Mike A. Harris mharris@ican.net wrote:
>
> Some other interesting things... the pdf datasheet says that the
> drive has an internal data transfer rate (disk to buffer) of
> 158Mb/s. Other parts of the sheet refer to MEGABYTE as MB, so
> I'm assuming that Mb means megabit which makes more sense than
> does Megabyte for the number "158". So at 158 megabits per
> second data transfer from disk to buffer, we get:
No the internal transfer rate is measured in megabytes per second.

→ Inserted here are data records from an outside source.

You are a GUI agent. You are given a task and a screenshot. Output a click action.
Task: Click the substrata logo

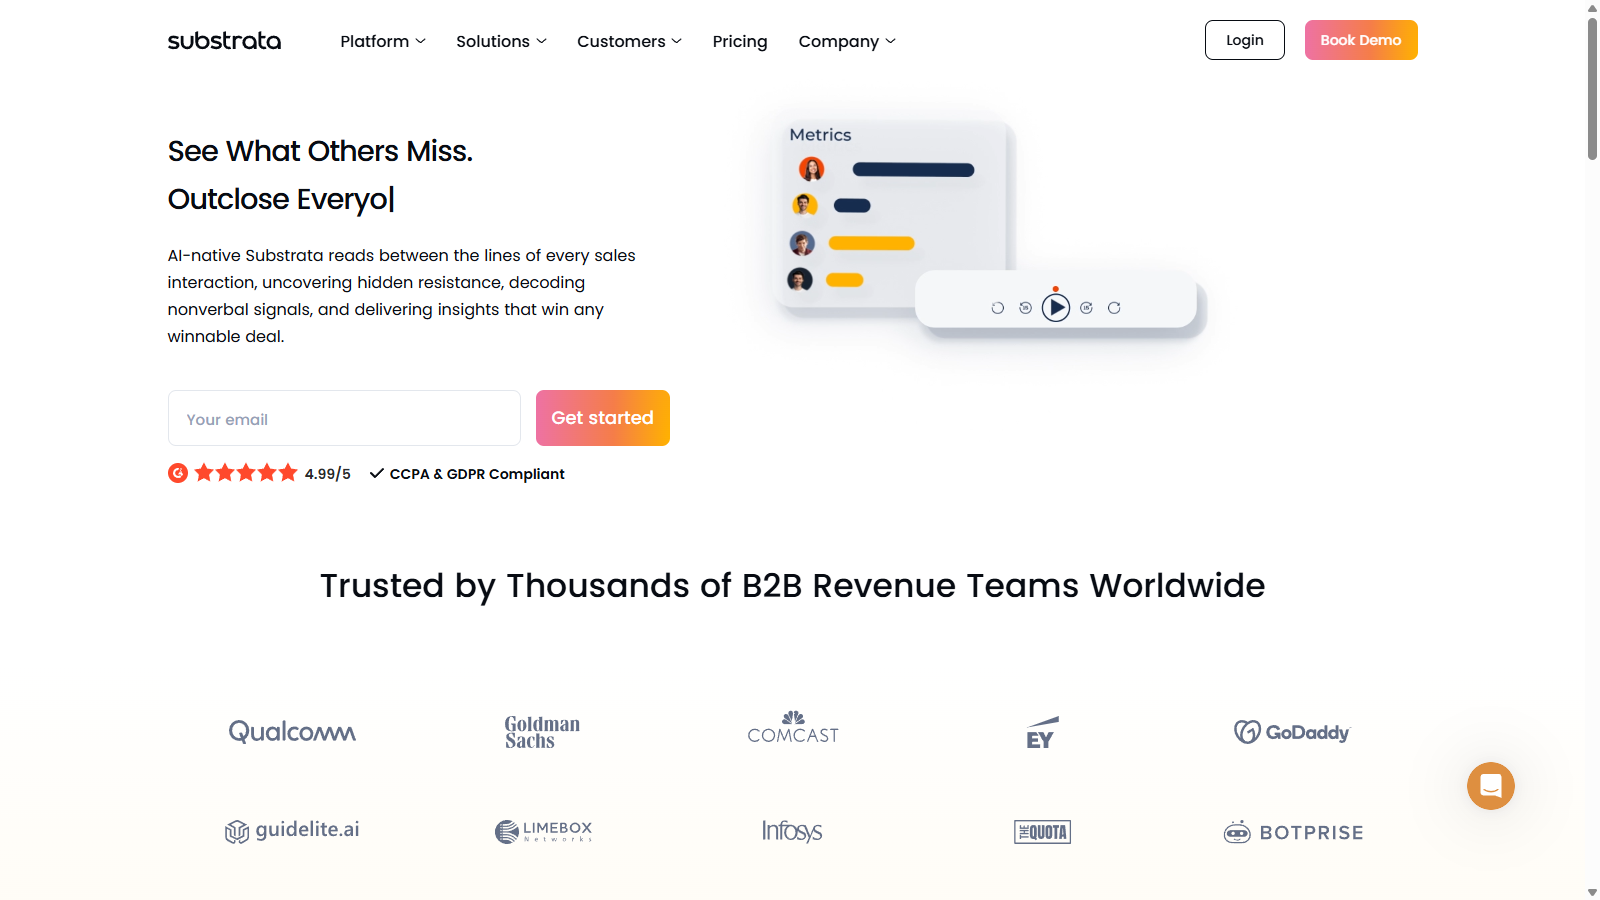point(224,41)
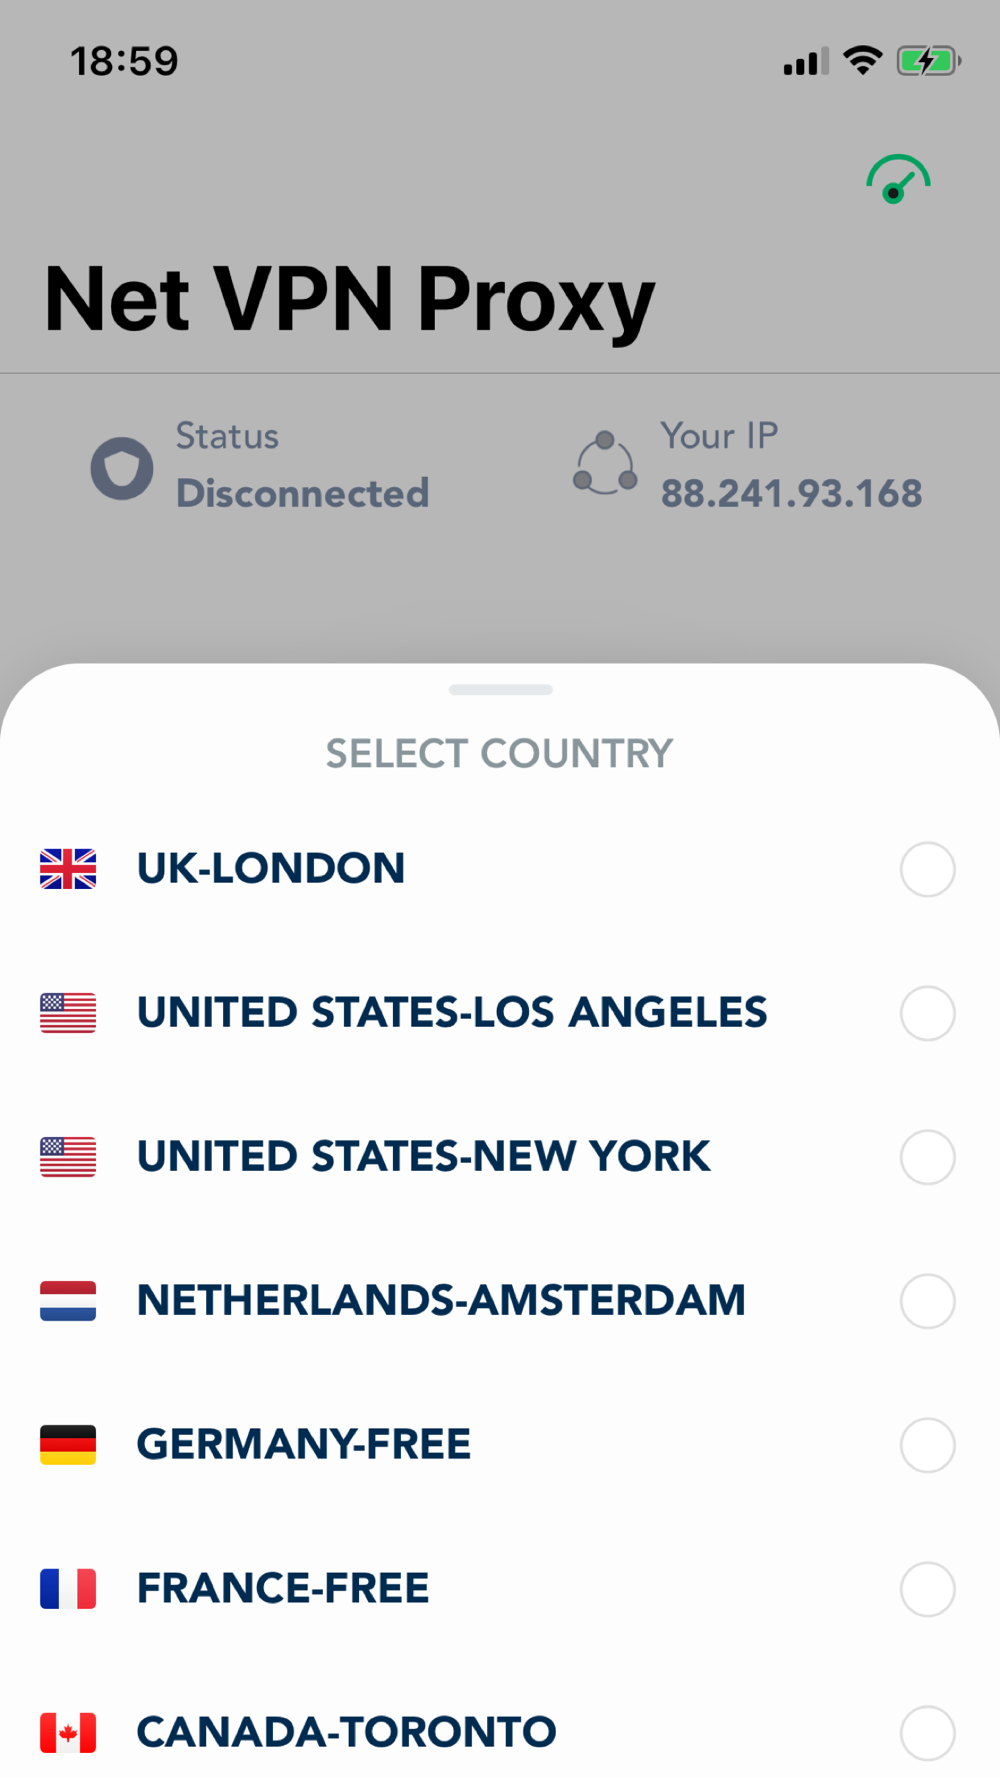Select United States-Los Angeles radio button
Viewport: 1000px width, 1778px height.
[x=927, y=1013]
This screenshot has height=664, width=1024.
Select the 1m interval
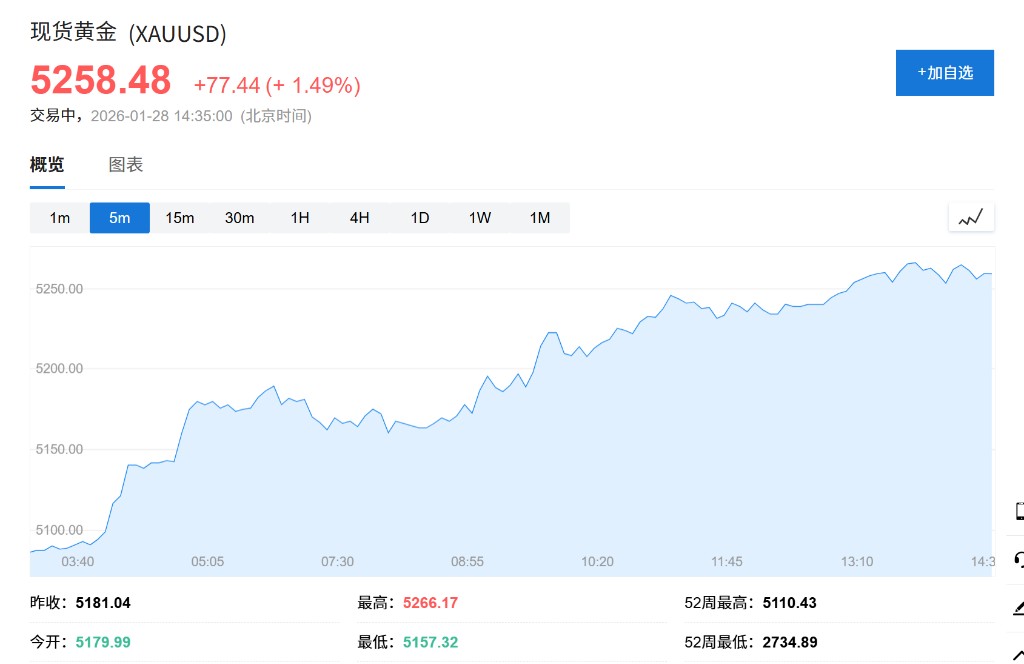(x=60, y=218)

> 158 / 8 = 19.75MB/s or 19 megabytes per second.
>
> This is NOT the rated 33megs per second that the sheet claims for
> UDMA operation. The rate for PIO/DMA is 16.6Mb/s. I get 7.8Mb/s
> or roughly half of spec. Does this mean that if I use UDMA, I
> can expect around double, or 15Mb/s? If so, that is far from
> 33Mb/s, and still not quite even the calculated 19.75Mb/s that
> the internal buffer supports.
No. you'll probably see >11-12MB a second on the current generation of
5400rpm ide disks.
> What gives with these specs? What is even more confusing is that
> at the bottom of the document it says "Quantum defines a megabyte
> as 1000000 bytes". That adds a hell of a lot of confusion to
> their datasheets, and accepted standards. I realize that Quantum
> is not the only drive manufacturer doing this however - they all
> do it.
They do this primarily to inflate the size of their disks.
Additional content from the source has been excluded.